What does history teach us? Are we doomed to repeat cycles? Is technology really going to save us? What does scarcity have to do with anything? Did the Buddha come up with his philosophy just to avoid processing grief?
I look at the world, and there is so much I don’t know or understand. And I want to. I try hard to understand, because it hurts too much to see constant death and suffering on a massive scale across the Earth, not just of humans, but also plants and other animals too! And so much of it is caused by men, and I say men, because I believe patriarchy to be one of the fundamental problems. But if it’s caused by people, then shouldn’t it be possible to stop it? Just with the right combination of words and actions, shouldn’t it be possible to get everyone to change their ways? I’m sure much smarter people than me have taken a crack at it, and they do. It’s just that, we’re still in this mess. And I really don’t think that I’m special, just because I haven’t killed or tortured anyone in my life. But if I’m not special, then what makes me “special”? I don’t know the answer to that, but I believe that part of it is how I was raised. I was loved, even adored by lots of people growing up. I was also rejected a lot, by my classmates and other kids around my age. So there was a balance of being excluded from my peer groups, and yet being made to feel like I had purpose, and a place in this world, especially among my family.
Of course, I did do shitty things in my life. I have and I will again, probably. We are, as we are told again and again, imperfect. And that’s just fine. Still, I can’t help but stop and think. I don’t want to participate, and give myself body and soul, to an endeavour that just feeds into this mess of system that we live in despite ourselves. And yet, this system serves some of us really well, like myself. I haven’t had a job for a whole year, and I was still able to live a relatively safe and fulfilling life. That’s because my family is financially stable. But the whole concept of money is problematic, and yet, I continue to use it every day. And this has all led me to sit down and write an essay of sorts that no one might read. But the luxury of it all, to consume information, and then sit with it, before finally trying to piece it all together to understand the world a little better, is exactly why I’m “special”. Being “special” is really being privileged in certain ways. I mean, the word itself doesn’t even mean the same to everyone, but I think it says a lot about the person using the word. To me, it means having grand and possibly unreachable ideals. For example, I don’t believe that there’s anything worth killing someone for. But that ideal, I believe, is still a consequence of the life I’ve lead. I really enjoy my life, for the most part. Or, really, there are parts of my life that I’ve enjoyed so freaking much that I value life as a whole. So, it would be so hypocritical of me to wish for someone to lose theirs, or do anything that might endanger them.

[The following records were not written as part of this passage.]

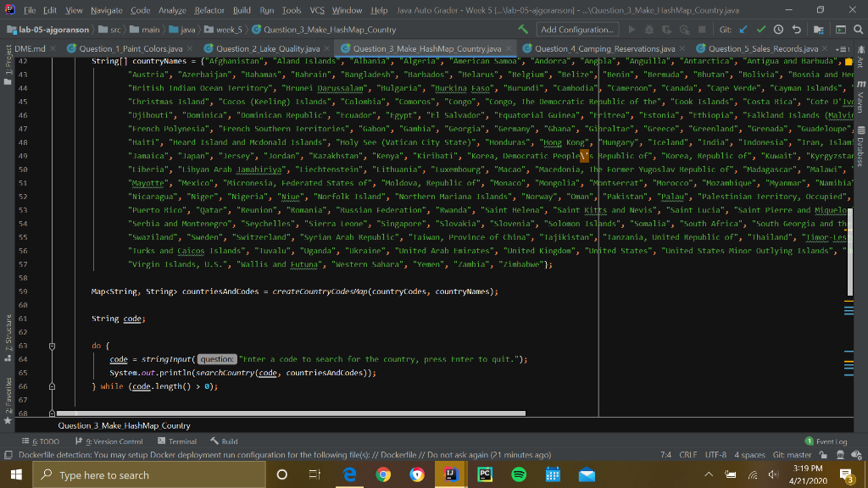The width and height of the screenshot is (868, 488).
Task: Click the blue Update Project arrow icon
Action: [743, 28]
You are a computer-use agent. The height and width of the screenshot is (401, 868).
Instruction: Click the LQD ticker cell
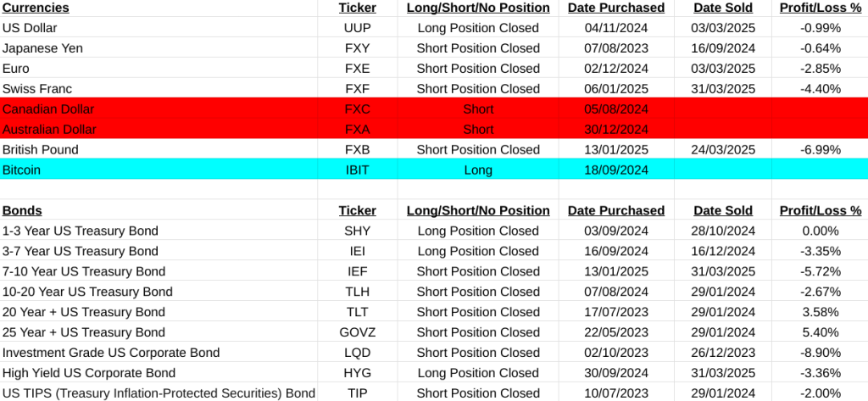point(357,353)
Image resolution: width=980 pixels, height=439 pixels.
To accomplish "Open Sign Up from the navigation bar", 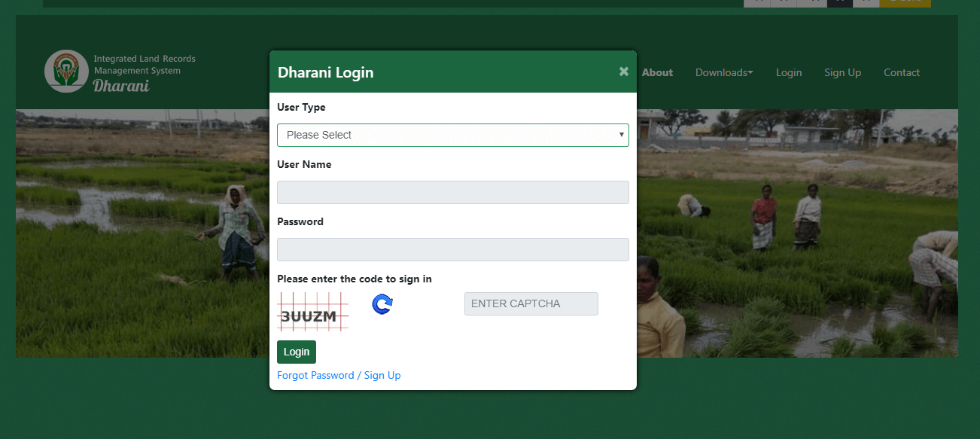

I don’t have all the answers. I think that much is clear. But ever since I could think for myself, I knew that it wasn’t fair for some people to be treated like shit because of things that were completely outside of their control. It just took me a while to understand how little control we actually have. My own family, for example, has dealt with mental illnesses. Even I have. And it’s still a struggle for me to come to terms with the trauma that that has caused me, and to forgive. But forgiveness isn’t always the goal. Understanding is. And reducing harm, eventually maybe even healing, are the goal. But in order to get there, we have to grieve. I’ve had to grieve all the dreams I had before I understood the exploitative, destructive nature of capitalism. I’m still mourning and grappling with the idea of being rich enough to buy a condo in Montreal, and I’m someone who might inherit one some day. I can’t imagine paying rent to a landlord my whole life, but I also don’t believe in individual ownership, and the alternatives just seems so out of reach. A collective housing situation for an immigrant like me could be a nightmare, what with most of them being mostly white. And that’s the other thing, I immigrated here so young that I barely have a connection to many of the Iranians coming here to study or build a family. Well, that’s not entirely true. I build and maintain those connections through my family, for the most part.
I’m just saying, it’s complicated. The world is messy, and I don’t understand it or my place in it. But whenever I feel an urge to tell everyone to shut up and listen to the wind, or to take a break and sit down for a second, I remember that I’ve only learned to appreciate these things because of the very privileged life I’ve had so far. And yet, these are exactly the privileges that I’ll fight to keep. And I let myself grieve, because avoiding grief, whether by choice or by necessity, can really fuck with our mental health. And I want a simple solution, and an assurance that things won’t keep getting worse before they get better, but as we’ve seen with the reversal of Roe v. Wade, that’s not the case, and things can and do keep getting worse in some cases.
And still, I have hope. Probably because I am who I am and I don’t want to stop living in this fantasy that we’re all gonna do better and better. Because I don’t believe that we’re fundamentally greedy or selfish. I think any grand, sweeping statement that tells us we’re shit is ignorant, and stupid, and deserves a lot of scrutiny. I love myself, and so I have to believe that that’s possible for everyone else too. Because I don’t live alone, and I didn’t just learn to love at random. It was something innate that I had to learn to nurture, and it’s other people who taught me how to do that. No one wants to go through life hating themselves. It’s possible, and people do it all the time, but I just don’t see that as the only option, or the best one, or one that people would choose if they could choose. We’re not made to hate ourselves all our lives! We’re not made at all. Not in the purposeful way we think, anyways. We are nurtured and birthed, and we grow up and learn and survive. Sometimes, we don’t. When we do though, I believe we do so in order to thrive. We do so in order to be well. We are made to love, to share, to nurture and to teach, and if we can’t do that, then it’s a fault of our environments, and we should fight to change the environments that make it possible, and even likely, to hurt and kill each other. Not through further restraints. Because people break through restraints. Power is a difficult and complicated thing, and I believe that the only way to change things is by making everyone fall in love with something other than power, and control, and accumulation. Give something people will love, and you have taken away a reason for them to hate, envy and claim.